Library with the prototyping process of the Anomalous Unicorns team (@ICFO) for the Anomalous diffusion challenge

The main contributors are Borja Requena, Gorka Muñoz-Gil (co-organizer of the challenge) and Korbinian Kottman, all from ICFO.

The prototyping has been done for the two first tasks of the challenge:

  • Task 1 (regression): anomalous diffusion prediction from variable length trajectories.
  • Task 2 (classification): diffusion model prediction from variable length trajectories.

Due to lack of time, we have only been able to train models for 1D trajectories and we have not been able to nail down a model for the third task. For further detail about the tasks, refer to the official webpage and the paper.

Installation

In order to play with our prototypes, the package andi_unicorns must be installed. In order to do so, cone this repo and, then, considering a file structure like whatever/path/AnDi-unicorns, navigate to whatever/path and pip install AnDi-unicorns.

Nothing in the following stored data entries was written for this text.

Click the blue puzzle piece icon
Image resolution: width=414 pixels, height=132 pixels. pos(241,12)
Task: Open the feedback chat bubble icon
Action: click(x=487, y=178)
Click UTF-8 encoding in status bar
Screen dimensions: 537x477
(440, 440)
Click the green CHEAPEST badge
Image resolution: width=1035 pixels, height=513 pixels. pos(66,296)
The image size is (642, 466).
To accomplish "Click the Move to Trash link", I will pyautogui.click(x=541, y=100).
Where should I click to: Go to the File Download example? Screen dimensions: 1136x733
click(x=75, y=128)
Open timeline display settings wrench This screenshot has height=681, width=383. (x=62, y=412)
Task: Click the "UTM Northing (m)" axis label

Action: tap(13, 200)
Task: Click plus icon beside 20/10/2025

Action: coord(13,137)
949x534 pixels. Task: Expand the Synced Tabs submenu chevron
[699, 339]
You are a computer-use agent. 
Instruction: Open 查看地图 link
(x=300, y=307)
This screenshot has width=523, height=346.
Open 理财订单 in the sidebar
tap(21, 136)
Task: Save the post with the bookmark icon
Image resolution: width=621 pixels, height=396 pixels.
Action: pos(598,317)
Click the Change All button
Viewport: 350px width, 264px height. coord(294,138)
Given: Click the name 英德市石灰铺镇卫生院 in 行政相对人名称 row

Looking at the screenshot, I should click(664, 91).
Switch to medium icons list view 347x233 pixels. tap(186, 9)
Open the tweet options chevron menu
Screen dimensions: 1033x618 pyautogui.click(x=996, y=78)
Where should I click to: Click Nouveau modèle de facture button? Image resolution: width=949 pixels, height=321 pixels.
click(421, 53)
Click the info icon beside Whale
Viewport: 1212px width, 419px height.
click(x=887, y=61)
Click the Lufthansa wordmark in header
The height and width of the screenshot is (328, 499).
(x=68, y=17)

In case of willing to make new models, install it in editable mode: pip install -e AnDi-unicorns.

Brief model description

We have taken the result of the classification for the regression task, so let us start with Task 2.

For the classification we have leveraged convolutional neural networks (CNNs) and recurrent neural networks (RNNs) to perform the predictions. The predictors are made out of two feature extractors, a CNN and an RNN, that converge into a dense classifier consisting of two fully connected layers. We call this kind of architecture a Hydra, provided that there is one body (the classifier) and several heads that look into the data (the feature extractors). The resulting classifier is an ensemble of these hydras.

Then, for the regression, we have taken a similar approach building a larger hydra. First, provided that the different diffusion models present quite significant behaviours, we have trained CNNs and RNNs to predict the anomalous exponent of specific diffusion models. With these models, we have built a twelve-head hydra: two feature extractors (CNN, RNN) for each of the five diffusion models and a pre-trained classifier hydra from the previous task. In a sense, the classifier at the end receives the information of each "expert network" together with the information of which one should be considered. The resulting regressor is an ensemble of these hydras.